The recent revelation by Thomas Hitzlsperger has thrust the issue of homosexuality back into the football spotlight, a development jumped on by the theatre’s PR machine seeking a wider audience for its production of The Pass. Fair enough. It is important that young playwrights and their work are recognised, and the Royal Court is tireless in the promotion of avant-garde theatre.

So what did John Donnelly’s play reveal about the beautiful game and its taboos? Surprisingly little, I’m afraid. I was persuaded through the doors on the understanding that The Pass was an inquiry into the conventions and mores of a game immersed in machismo and historically hostile to the presence of gay participants.

But the action did not take us into the dressing room as such but the bedroom, albeit in a hotel setting.

Rooming as Under-17s on the eve of their first-team debuts, Ade and Jason are thrust into each other’s naked company.
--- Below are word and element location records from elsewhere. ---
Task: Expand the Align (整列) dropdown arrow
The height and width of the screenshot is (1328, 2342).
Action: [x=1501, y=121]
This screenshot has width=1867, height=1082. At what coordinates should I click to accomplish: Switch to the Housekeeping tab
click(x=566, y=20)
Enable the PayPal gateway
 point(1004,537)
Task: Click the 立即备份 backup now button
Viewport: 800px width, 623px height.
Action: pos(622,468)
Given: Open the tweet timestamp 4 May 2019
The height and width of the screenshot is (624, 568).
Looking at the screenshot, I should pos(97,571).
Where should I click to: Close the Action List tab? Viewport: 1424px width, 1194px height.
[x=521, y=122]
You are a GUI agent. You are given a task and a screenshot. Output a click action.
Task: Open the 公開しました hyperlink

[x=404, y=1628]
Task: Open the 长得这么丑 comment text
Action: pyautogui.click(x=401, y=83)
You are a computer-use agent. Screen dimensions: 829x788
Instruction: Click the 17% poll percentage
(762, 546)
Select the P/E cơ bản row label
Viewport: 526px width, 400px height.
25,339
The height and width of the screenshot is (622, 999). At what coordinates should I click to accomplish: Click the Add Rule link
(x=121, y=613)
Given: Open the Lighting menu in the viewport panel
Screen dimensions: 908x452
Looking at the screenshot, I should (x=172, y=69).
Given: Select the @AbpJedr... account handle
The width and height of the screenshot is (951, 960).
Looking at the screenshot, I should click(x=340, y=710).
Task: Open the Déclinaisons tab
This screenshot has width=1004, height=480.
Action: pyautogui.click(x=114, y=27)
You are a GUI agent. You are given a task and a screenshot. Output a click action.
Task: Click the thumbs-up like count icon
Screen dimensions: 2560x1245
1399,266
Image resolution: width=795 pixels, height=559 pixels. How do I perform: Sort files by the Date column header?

Ade is gay but undeclared, Jason is gay but in denial. And thus the plot propels us into the world of adolescent insecurity and masculine uncertainty.

The laddish inflections are all there and nicely observed, yet, though attached to a footballing theme, they revealed little about how homosexuality manifests itself in the game in a way that it does not outside it. There was no unique element exposing footballing attitudes and repression. What it revealed was a fault line in society. If there were tolerance of homosexuals in our lives, there would be no need for Hitzlsperger and others to come out, for they would not be imprisoned in the first place. It is not football that made Hitzlsperger’s life choices difficult to confront but the civilisation in which the game flourishes.

Yes, we have made huge structural strides, with the advance of civil partnerships and gay marriage and the criminalising of behaviour that persecutes individuals because of their sexual orientation. In cosmopolitan centres and niche enclaves like London theatreland, acceptance is no longer an issue.

But for ordinary folk untouched by the phenomenon, homosexuality remains an abstract issue until it explodes painfully in their provincial faces. The difficulty and angst faced by so many young people too scared to confront the emerging reality of their same-sex impulses, even to tell their parents, remains a huge issue in UK households far removed from the capital’s enlightened precincts, so why should football be any different?

By setting the gay question in a football milieu, Donnelly identifies it as a problem for the game but not beyond. The assumption must be that, in light of the formal strides made in civil life, all is well in the world and football is dragging its antiquated, prejudiced feet. The truth is that professional sport as a whole, not just football, is conditioned by unreconstructed attitudes, as opposed to being their progenitor.

So, on a theoretical level, the play finds itself in a conceptual cul-de-sac, unable to deliver the insight it promises. But as a piece of entertainment it performs rather better. Russell Tovey is razor-sharp as the alienated high-achiever, whose personal life and sense of self unravels at an inverse rate to his soaring financial status. His refusal to acknowledge publicly his homosexuality, to protect his image and therefore his economic power, results in a broken existence devoid of happiness and meaning.

Ade (Gary Carr) is as happy as Larry; out, shacked up with his boyfriend and running his own plumbing business after being discarded by his club at the first hurdle.

The play brings the two together at the close in powerful, tragicomic scenes that counterpose the emptiness of the rich footballer living a lie with the wealth of the tradesman at peace with himself.

Special mention to Lisa McGrillis, neither male nor homosexual, but brilliantly authentic as Lyndsey, a Geordie tart adept at separating a cheating man from his money while simultaneously deepening her integrity.